Kazu Hirata via llvm-commits llvm-commits at lists.llvm.org
Tue Sep 23 22:59:29 PDT 2025


https://github.com/kazutakahirata created https://github.com/llvm/llvm-project/pull/160448

None

>From dc9cae5420e720b420c65904ecb4ae2f640643d1 Mon Sep 17 00:00:00 2001
From: Kazu Hirata <kazu at google.com>
Date: Tue, 23 Sep 2025 08:46:19 -0700
Subject: [PATCH] [llvm] Proofread Docker.rst

---
 llvm/docs/Docker.rst | 12 ++++++------
 1 file changed, 6 insertions(+), 6 deletions(-)

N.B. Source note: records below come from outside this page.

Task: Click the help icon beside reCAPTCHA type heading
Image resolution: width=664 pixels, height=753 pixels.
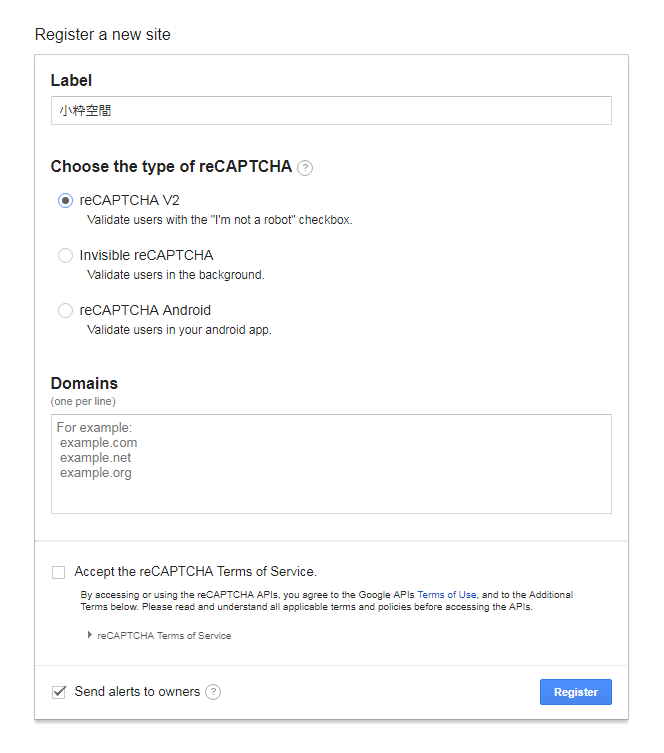Action: (x=305, y=168)
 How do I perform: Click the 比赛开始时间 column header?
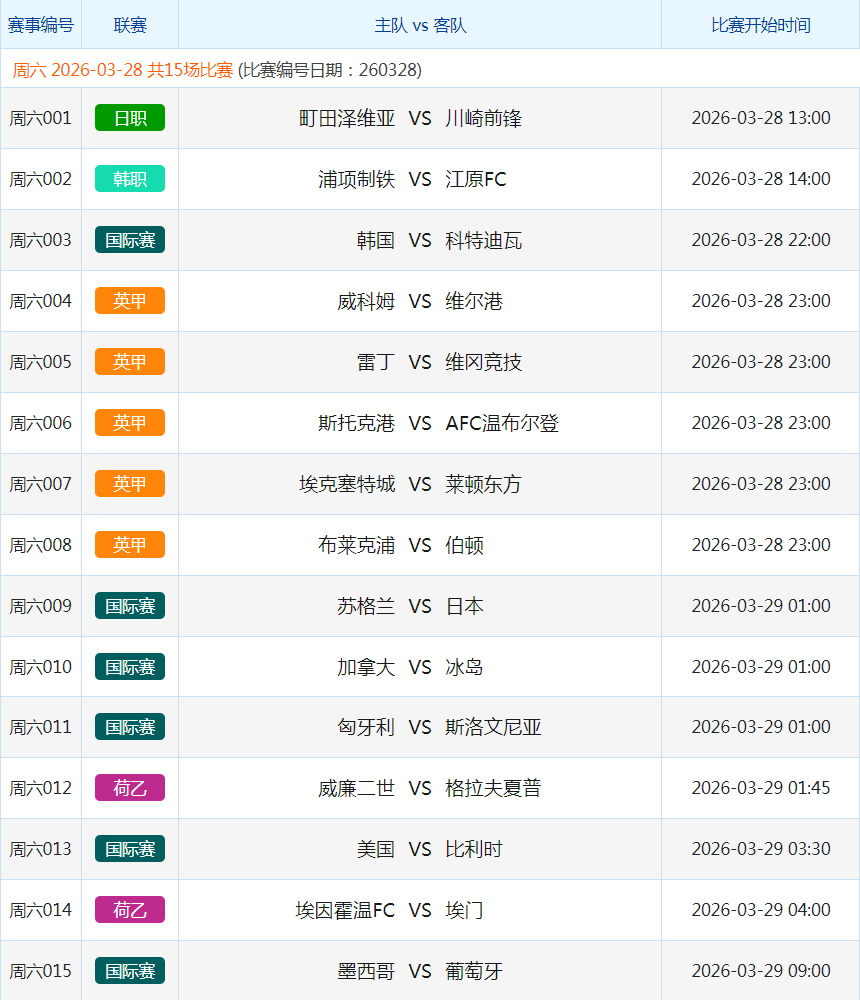coord(761,25)
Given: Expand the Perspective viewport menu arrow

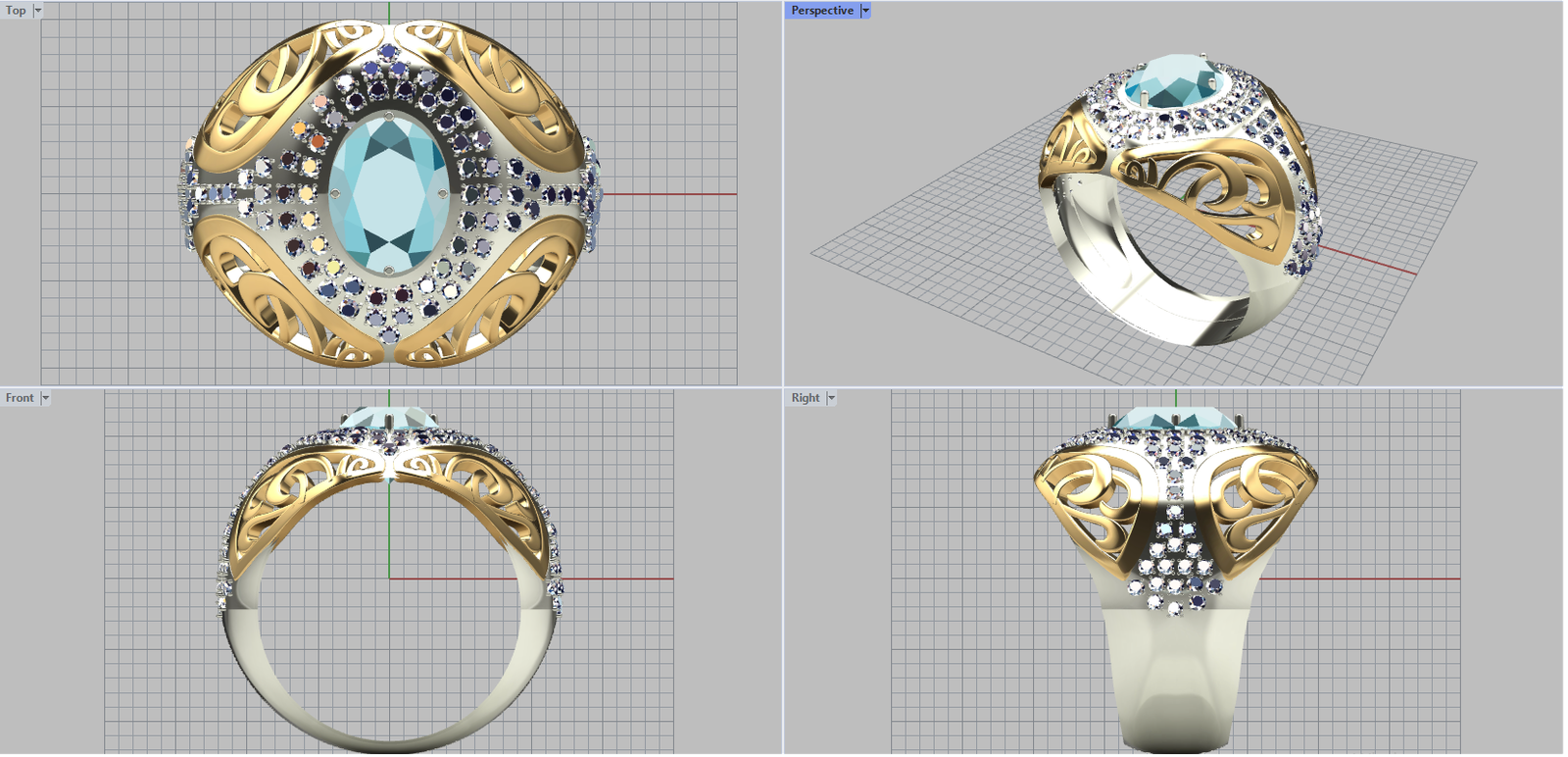Looking at the screenshot, I should click(x=865, y=11).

diff --git a/llvm/docs/Docker.rst b/llvm/docs/Docker.rst
index 5d976eddb3130..1832b59022323 100644
--- a/llvm/docs/Docker.rst
+++ b/llvm/docs/Docker.rst
@@ -27,8 +27,8 @@ to get a very basic explanation of it.
 `Docker <https://www.docker.com/>`_ is a popular solution for running programs in
 an isolated and reproducible environment, especially to maintain releases for
 software deployed to large distributed fleets.
-It uses linux kernel namespaces and cgroups to provide a lightweight isolation
-inside currently running linux kernel.
+It uses Linux kernel namespaces and cgroups to provide a lightweight isolation
+inside currently running Linux kernel.
 A single active instance of dockerized environment is called a *docker
 container*.
 A snapshot of a docker container filesystem is called a *docker image*.
@@ -127,17 +127,17 @@ Which image should I choose?
 We currently provide two images: Debian12-based and nvidia-cuda-based. They
 differ in the base image that they use, i.e. they have a different set of
 preinstalled binaries. Debian8 is very minimal, nvidia-cuda is larger, but has
-preinstalled CUDA libraries and allows to access a GPU, installed on your
+preinstalled CUDA libraries and allows access to a GPU, installed on your
 machine.
 
-If you need a minimal linux distribution with only clang and libstdc++ included,
+If you need a minimal Linux distribution with only clang and libstdc++ included,
 you should try Debian12-based image.
 
 If you want to use CUDA libraries and have access to a GPU on your machine,
 you should choose nvidia-cuda-based image and use `nvidia-docker
 <https://github.com/NVIDIA/nvidia-docker>`_ to run your docker containers. Note
 that you don't need nvidia-docker to build the images, but you need it in order
-to have an access to GPU from a docker container that is running the built
+to have access to GPU from a docker container that is running the built
 image.
 
 If you have a different use-case, you could create your own image based on
@@ -176,4 +176,4 @@ The first image is only used during build and does not have a descriptive name,
 i.e. it is only accessible via the hash value after the build is finished.
 The second image is our resulting image. It contains only the built binaries
 and not any build dependencies. It is also accessible via a descriptive name
-(specified by -d and -t flags).
+(specified by ``-d`` and ``-t`` flags).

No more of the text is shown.